--- Excerpted data ---
.....

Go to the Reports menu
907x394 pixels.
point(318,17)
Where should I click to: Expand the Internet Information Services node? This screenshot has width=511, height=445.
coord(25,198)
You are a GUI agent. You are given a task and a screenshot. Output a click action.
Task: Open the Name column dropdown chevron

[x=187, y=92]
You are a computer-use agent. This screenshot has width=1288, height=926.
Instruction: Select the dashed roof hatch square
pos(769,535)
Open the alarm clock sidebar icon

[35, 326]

.....

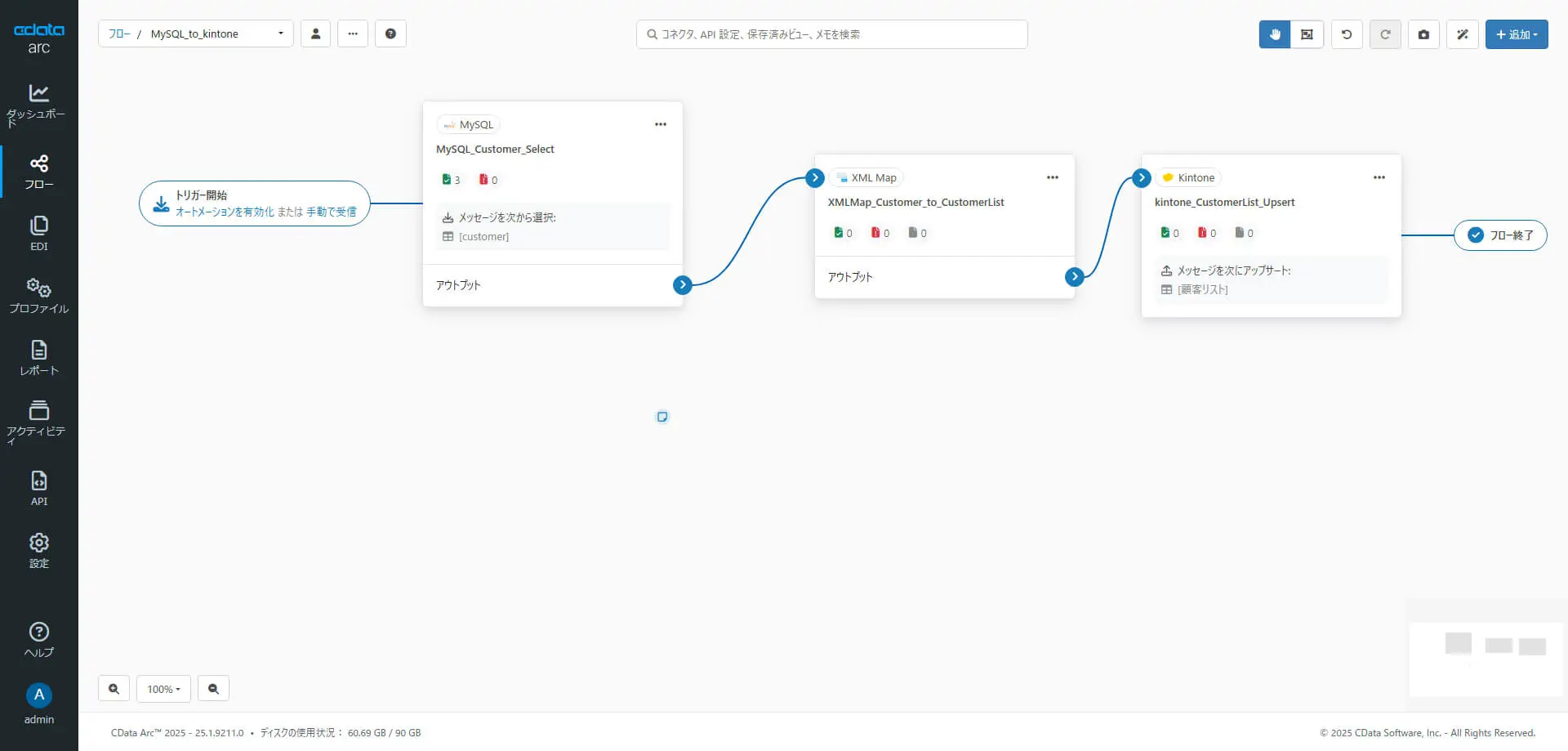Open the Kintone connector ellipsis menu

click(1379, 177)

.....

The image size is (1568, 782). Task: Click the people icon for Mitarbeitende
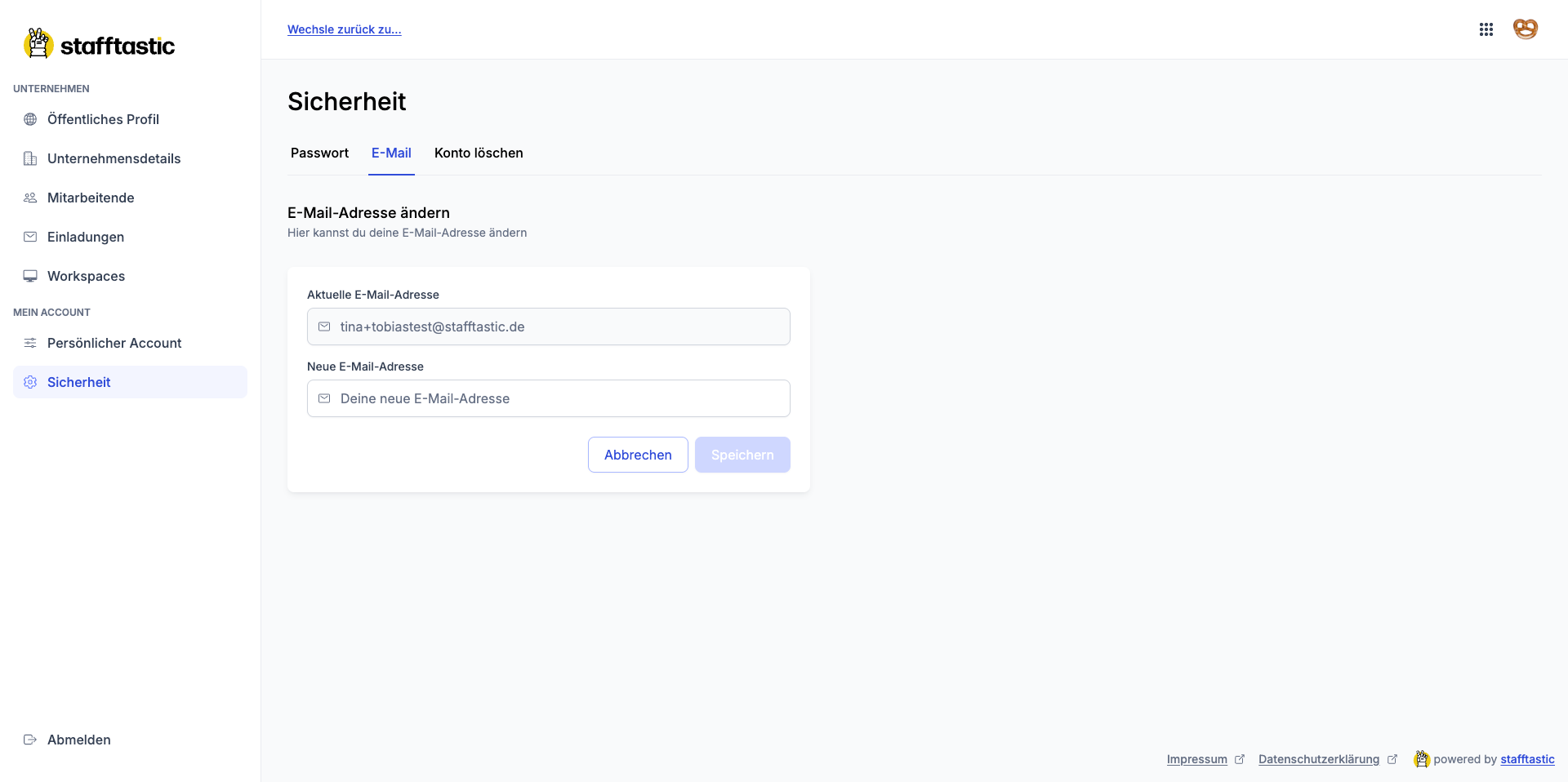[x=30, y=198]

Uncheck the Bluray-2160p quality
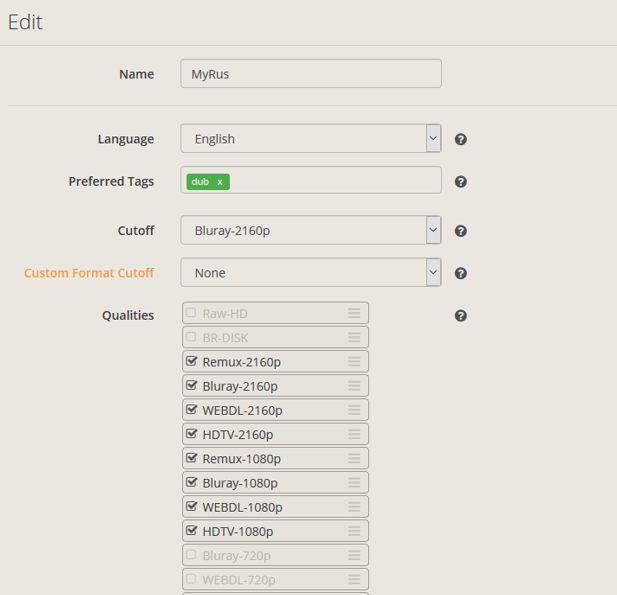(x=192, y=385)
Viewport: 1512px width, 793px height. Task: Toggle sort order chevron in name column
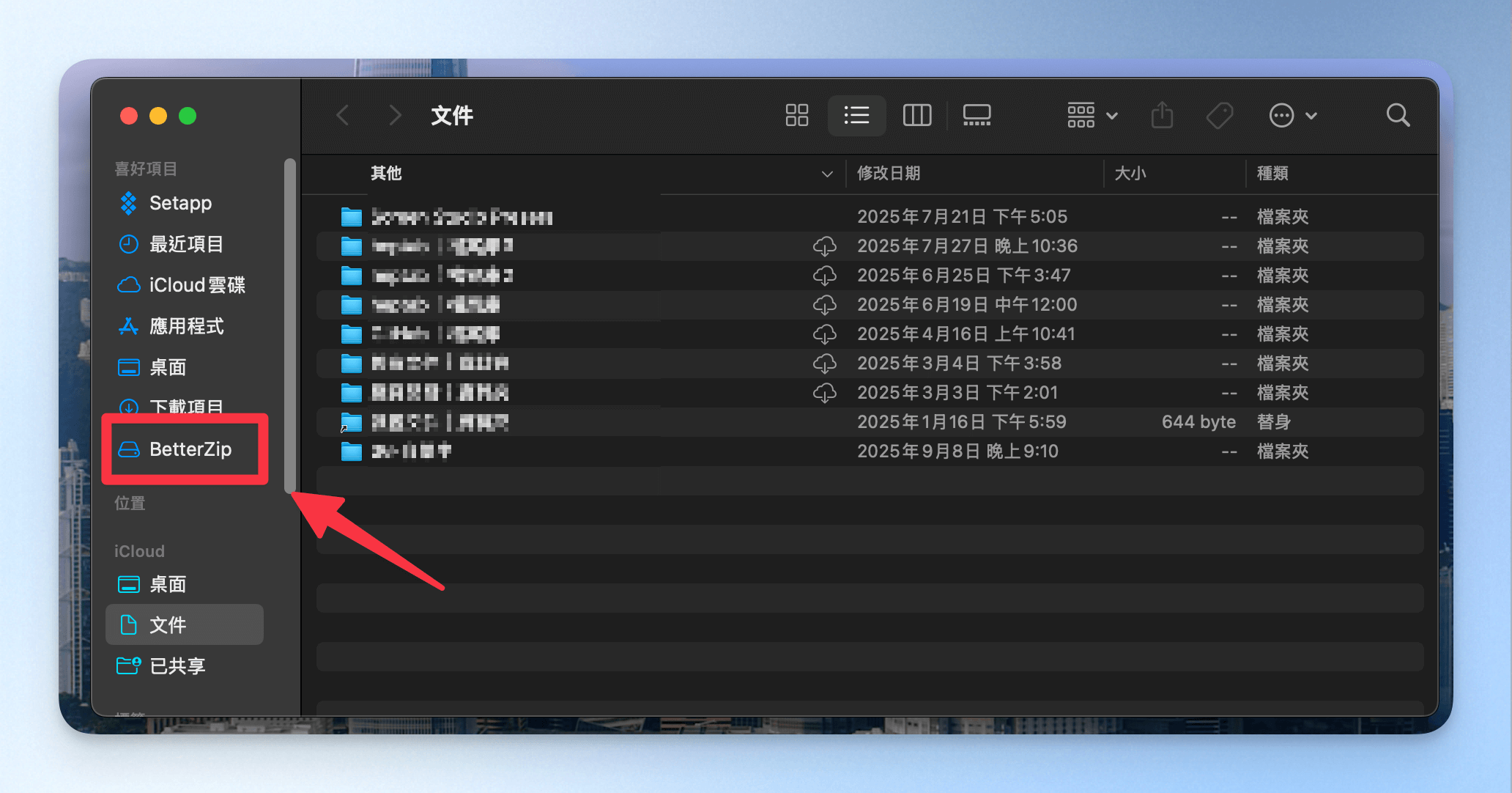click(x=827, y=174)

.....

--- Your task ---
Please write out the material between the lines holding "The image size" and "click(x=827, y=174)", inclusive, swapping "chevron" for "arrow" and keeping everything else the same. Leave the pictures out of your answer.

--- Answer below ---
The image size is (1568, 782). Task: Click the people icon for Mitarbeitende
[x=30, y=198]

Uncheck the Bluray-2160p quality
(x=192, y=385)
Viewport: 1512px width, 793px height. Task: Toggle sort order arrow in name column
click(x=827, y=174)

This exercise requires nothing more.